There is a through-line from the gaming startup to the proptech one, even if it is not obvious. Both are about taking a chaotic, high-stakes thing people care deeply about and giving it structure, a scoreboard, a single source of truth. Murphy keeps choosing problems where the stakes are real and the existing tools are improvised. Banner is that instinct pointed at the biggest asset class in the world.

The arc from here is not subtle. Across 2025, Banner widened its footprint beyond capex into project management, vendor coordination, and operating expenses - the natural sprawl of a company that wants to be the system of record rather than a single feature. The further it spreads inside an owner's operations, the harder it is to remove. That is the whole game, and Murphy is playing it deliberately.

The fast facts

01

His LinkedIn handle is simply justmurph - the kind of early-adopter username you only get by being early.

02

Before real estate software, he co-founded Players' Lounge, a startup in competitive console gaming.

03

Banner reads your spreadsheets with OCR, then auto-reconciles them against Yardi, MRI and Entrata.

04

The founding story is a Berkeley reunion: he and Kunal Chaudhary met in 2015, built Banner in 2019.

The cliff was always there. Banner just makes it so the customer never has to jump.- On meeting the spreadsheet where it lives

For all the institutional money and the ten-figure numbers, the thing Murphy is really selling is calm. An owner with a hundred buildings and a hundred capital projects has a hundred ways to lose track of a dollar. Banner's promise is that none of those dollars goes dark. Unglamorous, yes. Also exactly the sort of thing that, once it works, nobody can imagine living without.

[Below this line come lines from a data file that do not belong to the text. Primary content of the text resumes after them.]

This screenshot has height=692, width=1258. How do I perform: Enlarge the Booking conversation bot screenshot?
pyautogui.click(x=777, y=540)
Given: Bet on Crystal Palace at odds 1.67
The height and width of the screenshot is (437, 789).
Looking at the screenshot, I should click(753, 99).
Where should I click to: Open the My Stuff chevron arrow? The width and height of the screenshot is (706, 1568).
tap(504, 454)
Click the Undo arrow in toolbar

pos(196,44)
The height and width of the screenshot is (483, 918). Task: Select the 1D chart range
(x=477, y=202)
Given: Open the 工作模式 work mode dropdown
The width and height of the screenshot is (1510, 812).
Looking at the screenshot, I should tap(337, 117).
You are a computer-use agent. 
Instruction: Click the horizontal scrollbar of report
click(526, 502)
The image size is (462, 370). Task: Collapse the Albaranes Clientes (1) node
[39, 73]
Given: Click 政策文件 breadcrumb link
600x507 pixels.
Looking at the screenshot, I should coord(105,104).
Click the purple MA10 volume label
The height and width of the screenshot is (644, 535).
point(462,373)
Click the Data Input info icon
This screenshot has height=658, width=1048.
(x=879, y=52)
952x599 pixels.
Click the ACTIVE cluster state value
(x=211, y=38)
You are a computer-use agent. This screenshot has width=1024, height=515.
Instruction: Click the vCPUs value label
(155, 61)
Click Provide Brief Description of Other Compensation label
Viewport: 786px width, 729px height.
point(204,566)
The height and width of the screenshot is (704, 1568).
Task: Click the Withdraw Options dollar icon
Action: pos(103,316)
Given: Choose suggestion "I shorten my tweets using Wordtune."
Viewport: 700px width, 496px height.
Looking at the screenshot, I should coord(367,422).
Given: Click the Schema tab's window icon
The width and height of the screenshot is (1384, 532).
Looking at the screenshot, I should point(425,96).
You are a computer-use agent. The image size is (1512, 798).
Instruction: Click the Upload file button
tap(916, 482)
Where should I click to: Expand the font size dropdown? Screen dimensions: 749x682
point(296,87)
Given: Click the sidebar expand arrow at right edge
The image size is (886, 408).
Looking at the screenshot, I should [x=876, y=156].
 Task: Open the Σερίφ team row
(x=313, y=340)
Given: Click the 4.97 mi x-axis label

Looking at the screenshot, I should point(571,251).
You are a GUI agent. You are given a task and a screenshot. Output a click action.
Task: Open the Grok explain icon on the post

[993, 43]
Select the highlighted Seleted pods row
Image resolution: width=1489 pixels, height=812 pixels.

Why multifamily first, and why now

There is a reason Banner planted its flag in multifamily before reaching for the rest of the market. Apartment portfolios run on volume: thousands of units, endless turns, a constant drumbeat of renovations and capital projects that repeat at scale. It is the corner of commercial real estate where the spreadsheet pain compounds fastest, which makes it the corner where a single source of truth pays off soonest. Banner's early customers - the LivCors and Morgan Properties of the world - manage portfolios measured in the tens and hundreds of thousands of units. Solve the chaos there and you have proof that travels.

The timing is not an accident either. Capital has gotten more expensive, owners have gotten more disciplined, and the tolerance for losing 10% of a project budget to disorganization has shrunk accordingly. When money was cheap, sloppiness was survivable. When it is not, the value of knowing precisely where every dollar of a capital program sits goes from nice-to-have to non-negotiable. Murphy's company arrived with the answer right as the question got urgent. That is the kind of alignment between product and moment that founders spend careers waiting for.

The expansion path Murphy describes follows the money outward. From multifamily into office, retail, and industrial - the same workflow problem wearing different clothes. And from capex into the adjacent territory of project management, vendor coordination, and operating expenses. Each step deepens Banner's grip on the day-to-day of an owner's operations, and each step makes the product harder to pull out. Software that merely reports on a process can be swapped. Software that runs the process becomes infrastructure.

It helps that the founding pair maps cleanly onto the problem. Murphy carries the domain knowledge - the lived experience of watching capital programs lurch forward on improvised tools - while Chaudhary, the Berkeley engineer, brings the discipline of building software for workflows that refuse to be simple. The pairing is the oldest good idea in startups: someone who feels the pain deeply, partnered with someone who can make it stop. Banner is what happens when both halves are genuinely strong.

Ask what kind of company Banner is trying to become and the answer is hiding in plain sight in that one repeated phrase - the operating system for real estate teams. Operating systems are not features. They are the thing everything else runs on top of, the layer you forget is there precisely because it never lets you down. Murphy is not chasing a flashy product moment. He is chasing permanence. The least glamorous ambition in technology, and quietly one of the most valuable.